Assignment >>
If a line of the data below holds the word "agent", list it.

Records from a data collection

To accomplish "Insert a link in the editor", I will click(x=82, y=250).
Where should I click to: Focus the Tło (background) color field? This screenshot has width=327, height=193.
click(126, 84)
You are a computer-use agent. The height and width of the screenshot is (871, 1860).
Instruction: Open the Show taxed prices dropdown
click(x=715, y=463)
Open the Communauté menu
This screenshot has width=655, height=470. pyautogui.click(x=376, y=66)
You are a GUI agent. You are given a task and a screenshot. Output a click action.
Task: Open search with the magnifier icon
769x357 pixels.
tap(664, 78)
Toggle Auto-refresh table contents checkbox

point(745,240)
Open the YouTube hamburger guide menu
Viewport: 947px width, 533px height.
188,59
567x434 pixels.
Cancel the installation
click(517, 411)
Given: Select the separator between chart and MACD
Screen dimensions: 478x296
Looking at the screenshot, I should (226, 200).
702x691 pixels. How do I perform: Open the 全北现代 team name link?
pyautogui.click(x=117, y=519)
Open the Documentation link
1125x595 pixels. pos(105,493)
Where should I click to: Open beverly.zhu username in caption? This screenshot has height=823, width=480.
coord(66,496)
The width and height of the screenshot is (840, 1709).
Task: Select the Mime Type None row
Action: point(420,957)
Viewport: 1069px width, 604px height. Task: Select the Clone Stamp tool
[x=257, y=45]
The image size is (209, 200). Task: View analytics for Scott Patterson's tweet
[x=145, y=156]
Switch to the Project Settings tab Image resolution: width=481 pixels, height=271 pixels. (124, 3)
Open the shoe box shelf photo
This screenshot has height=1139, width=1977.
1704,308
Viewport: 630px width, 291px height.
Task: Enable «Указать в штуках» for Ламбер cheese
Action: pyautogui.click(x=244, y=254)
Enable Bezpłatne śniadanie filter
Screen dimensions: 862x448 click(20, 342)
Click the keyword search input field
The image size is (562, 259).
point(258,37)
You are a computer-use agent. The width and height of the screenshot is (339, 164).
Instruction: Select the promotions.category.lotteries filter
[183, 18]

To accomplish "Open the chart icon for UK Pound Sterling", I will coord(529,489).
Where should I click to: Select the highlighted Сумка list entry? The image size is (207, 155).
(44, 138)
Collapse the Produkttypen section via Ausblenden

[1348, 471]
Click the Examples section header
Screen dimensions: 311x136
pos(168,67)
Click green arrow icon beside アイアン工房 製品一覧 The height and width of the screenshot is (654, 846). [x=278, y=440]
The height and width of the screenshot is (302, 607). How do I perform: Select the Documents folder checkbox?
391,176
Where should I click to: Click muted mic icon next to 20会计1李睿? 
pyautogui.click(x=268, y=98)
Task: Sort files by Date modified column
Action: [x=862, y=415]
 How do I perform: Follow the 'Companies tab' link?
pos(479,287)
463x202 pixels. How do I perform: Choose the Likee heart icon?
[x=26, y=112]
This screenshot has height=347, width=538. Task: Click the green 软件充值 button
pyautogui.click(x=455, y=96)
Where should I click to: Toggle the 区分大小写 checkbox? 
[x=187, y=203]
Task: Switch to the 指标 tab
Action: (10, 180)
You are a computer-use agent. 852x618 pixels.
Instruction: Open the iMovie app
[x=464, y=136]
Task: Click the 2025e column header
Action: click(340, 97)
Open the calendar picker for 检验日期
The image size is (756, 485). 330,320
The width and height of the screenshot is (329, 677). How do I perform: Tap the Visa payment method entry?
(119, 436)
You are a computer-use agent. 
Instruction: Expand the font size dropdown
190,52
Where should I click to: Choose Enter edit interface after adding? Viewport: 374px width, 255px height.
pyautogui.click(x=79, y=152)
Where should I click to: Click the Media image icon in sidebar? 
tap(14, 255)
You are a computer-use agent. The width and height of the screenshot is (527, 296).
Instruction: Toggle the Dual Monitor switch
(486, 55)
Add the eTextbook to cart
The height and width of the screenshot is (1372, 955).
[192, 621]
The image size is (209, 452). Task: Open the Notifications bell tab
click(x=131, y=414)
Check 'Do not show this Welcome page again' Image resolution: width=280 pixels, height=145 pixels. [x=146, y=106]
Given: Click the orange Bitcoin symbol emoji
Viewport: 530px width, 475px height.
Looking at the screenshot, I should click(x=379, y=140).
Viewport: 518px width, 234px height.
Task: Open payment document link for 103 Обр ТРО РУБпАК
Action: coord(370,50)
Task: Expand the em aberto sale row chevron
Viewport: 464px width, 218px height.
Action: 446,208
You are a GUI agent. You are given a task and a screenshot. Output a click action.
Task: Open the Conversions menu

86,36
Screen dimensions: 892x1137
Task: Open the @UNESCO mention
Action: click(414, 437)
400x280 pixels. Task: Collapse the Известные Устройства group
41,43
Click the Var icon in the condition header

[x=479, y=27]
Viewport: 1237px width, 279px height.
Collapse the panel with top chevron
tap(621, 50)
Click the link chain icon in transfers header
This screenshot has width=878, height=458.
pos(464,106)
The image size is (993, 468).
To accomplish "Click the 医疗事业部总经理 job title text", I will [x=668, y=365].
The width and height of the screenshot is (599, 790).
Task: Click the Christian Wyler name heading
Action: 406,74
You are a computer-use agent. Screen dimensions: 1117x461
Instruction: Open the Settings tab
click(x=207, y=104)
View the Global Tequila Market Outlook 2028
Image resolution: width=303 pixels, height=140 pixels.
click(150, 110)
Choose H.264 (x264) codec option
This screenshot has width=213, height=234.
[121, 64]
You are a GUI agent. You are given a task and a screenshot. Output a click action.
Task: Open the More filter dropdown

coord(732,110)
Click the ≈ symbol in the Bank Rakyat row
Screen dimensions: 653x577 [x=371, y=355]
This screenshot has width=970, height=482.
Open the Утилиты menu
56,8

Solution for this task >>
You are a computer-use agent. The height and width of the screenshot is (871, 1860).
You are a GUI agent. You are given a task and a screenshot. Output a click action.
You are a computer-use agent. The width and height of the screenshot is (339, 164).
You are a computer-use agent. 852x618 pixels.
You are a computer-use agent. 
You are a computer-use agent. The width and height of the screenshot is (527, 296).
You are a GUI agent. You are given a task and a screenshot. Output a click action.
You are a computer-use agent. Screen dimensions: 1117x461
You are a GUI agent. You are given a task and a screenshot. Output a click action.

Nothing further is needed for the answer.